The Forum of Insurance Lawyers (FOIL) has called for a presumption in the Civil Procedure Rules that trials and hearings involving oral evidence or litigants in person should not be heard remotely.
It said current data suggested that there was “no certainty” that remote trials were cheaper, “raising the possibility that a sub-optimal process may be adopted, for no discernible benefit to the parties or in costs”.
FOIL went on: “Whilst cross-examination is possible by video, the advocates’ and the judge’s ability to take into account body language, reaction and demeanour are significantly impaired…
“Although it is possible to set up systems to enable senior and junior counsel, instructing solicitor and client to communicate privately during the hearing, it is not as effective as in a court room.
“A claim reaching trial is, by definition, likely to be finely balanced and any impediment to an effective hearing is felt to be unacceptable. This is particularly the case where there are allegations of fraud, issues of credibility, or where the judge needs to form a view on capacity.”

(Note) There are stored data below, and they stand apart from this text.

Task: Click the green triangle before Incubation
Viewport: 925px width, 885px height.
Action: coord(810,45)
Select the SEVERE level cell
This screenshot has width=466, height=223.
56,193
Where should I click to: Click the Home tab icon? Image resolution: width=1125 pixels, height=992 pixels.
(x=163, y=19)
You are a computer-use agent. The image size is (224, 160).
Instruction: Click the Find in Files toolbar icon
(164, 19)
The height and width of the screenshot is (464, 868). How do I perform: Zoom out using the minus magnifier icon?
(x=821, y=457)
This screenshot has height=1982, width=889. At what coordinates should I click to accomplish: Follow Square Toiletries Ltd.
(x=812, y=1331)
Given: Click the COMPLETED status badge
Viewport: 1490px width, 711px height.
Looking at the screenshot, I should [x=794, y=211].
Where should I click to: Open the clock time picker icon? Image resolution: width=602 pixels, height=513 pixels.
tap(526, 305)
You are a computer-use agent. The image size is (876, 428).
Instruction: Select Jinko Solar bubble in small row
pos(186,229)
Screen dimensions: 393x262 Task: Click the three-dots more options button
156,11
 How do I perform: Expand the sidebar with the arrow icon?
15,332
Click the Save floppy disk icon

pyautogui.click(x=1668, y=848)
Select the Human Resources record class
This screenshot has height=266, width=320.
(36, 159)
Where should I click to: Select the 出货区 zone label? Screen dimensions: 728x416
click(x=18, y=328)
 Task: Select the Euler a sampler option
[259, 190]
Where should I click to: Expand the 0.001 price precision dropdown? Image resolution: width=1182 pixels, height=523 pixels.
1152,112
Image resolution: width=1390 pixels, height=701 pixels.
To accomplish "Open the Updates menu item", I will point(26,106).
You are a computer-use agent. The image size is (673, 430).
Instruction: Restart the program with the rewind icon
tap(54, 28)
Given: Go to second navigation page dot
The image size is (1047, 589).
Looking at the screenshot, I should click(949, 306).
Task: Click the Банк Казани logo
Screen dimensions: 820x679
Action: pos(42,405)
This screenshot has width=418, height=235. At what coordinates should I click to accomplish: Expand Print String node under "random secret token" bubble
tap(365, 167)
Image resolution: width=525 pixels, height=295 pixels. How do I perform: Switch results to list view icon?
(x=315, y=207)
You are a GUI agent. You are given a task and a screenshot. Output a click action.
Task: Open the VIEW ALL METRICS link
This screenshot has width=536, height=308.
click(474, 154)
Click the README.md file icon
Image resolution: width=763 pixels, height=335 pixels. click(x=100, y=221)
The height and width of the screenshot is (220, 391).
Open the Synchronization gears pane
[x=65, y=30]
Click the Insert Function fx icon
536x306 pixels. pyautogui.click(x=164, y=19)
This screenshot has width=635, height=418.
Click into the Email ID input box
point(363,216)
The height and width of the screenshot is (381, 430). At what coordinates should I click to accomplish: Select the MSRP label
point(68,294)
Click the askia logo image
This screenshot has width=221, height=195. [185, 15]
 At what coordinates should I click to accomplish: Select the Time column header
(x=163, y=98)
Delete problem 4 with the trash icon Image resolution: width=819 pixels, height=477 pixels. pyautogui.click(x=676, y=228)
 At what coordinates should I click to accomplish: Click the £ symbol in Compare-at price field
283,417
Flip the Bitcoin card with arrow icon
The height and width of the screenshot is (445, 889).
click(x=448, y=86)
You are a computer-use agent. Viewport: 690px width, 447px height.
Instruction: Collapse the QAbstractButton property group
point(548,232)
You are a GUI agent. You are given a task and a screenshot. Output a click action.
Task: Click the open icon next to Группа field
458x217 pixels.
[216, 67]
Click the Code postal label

In a position paper on civil Litigation post-Covid, FOIL said it was harder to project the dignity of the court in remote hearings.
“Court architecture and dress requirements have been developed over time to deliver that impact. Coming to the court building and taking a public oath or affirmation are steps which cannot be properly replicated by video.”
However, FOIL said there should also be a presumption that interim applications, case management conferences and other administrative hearings not involving oral evidence, detailed assessments and appeals should be heard remotely.
The organisation said that in its view best practice would be for hearings to be fully in person or fully remote, rather than hybrid.
FOIL said it was also important that a “standard, workable platform” was identified and adopted for use in all civil hearings.
“Leaving the choice of platform to the judge introduces significant inconsistency as to the operation and function of the system and requires law firms to be able to support a range of options.”
FOIL called for the right to serve documents by email to be included in the CPR as of right, without the need for permission.
As a first step, FOIL suggested that the right to serve documents by electronic means without written authority should be limited to solicitors’ firms and to service by email.
Since it was “vital” that the email address to be used for service was “identified, clear and certain” and easily obtained, FOIL said the Solicitors Regulation Authority should include on its website service email addresses for all regulated entities.
Among other recommendations, FOIL said the proposed reduction in court staff numbers to be achieved by 2024-25 should be reviewed in the light of post-Covid changes and there should be re-examination of court service technology requirements.
The original MedCo rule banning remote medical examinations should be reinstated, apart from in higher value claims, where they should be considered where appropriate.
Shirley Denyer, technical director at FOIL and author of the report, said the organisation recognised the “incredible response” to the pandemic from the court service, the judiciary and legal representatives.
“We hope to form a consensus which can be used to lobby for procedural reforms and bring them through to implementation.
“It’s vital that we use the forced change during the pandemic to build an improved system for the future.”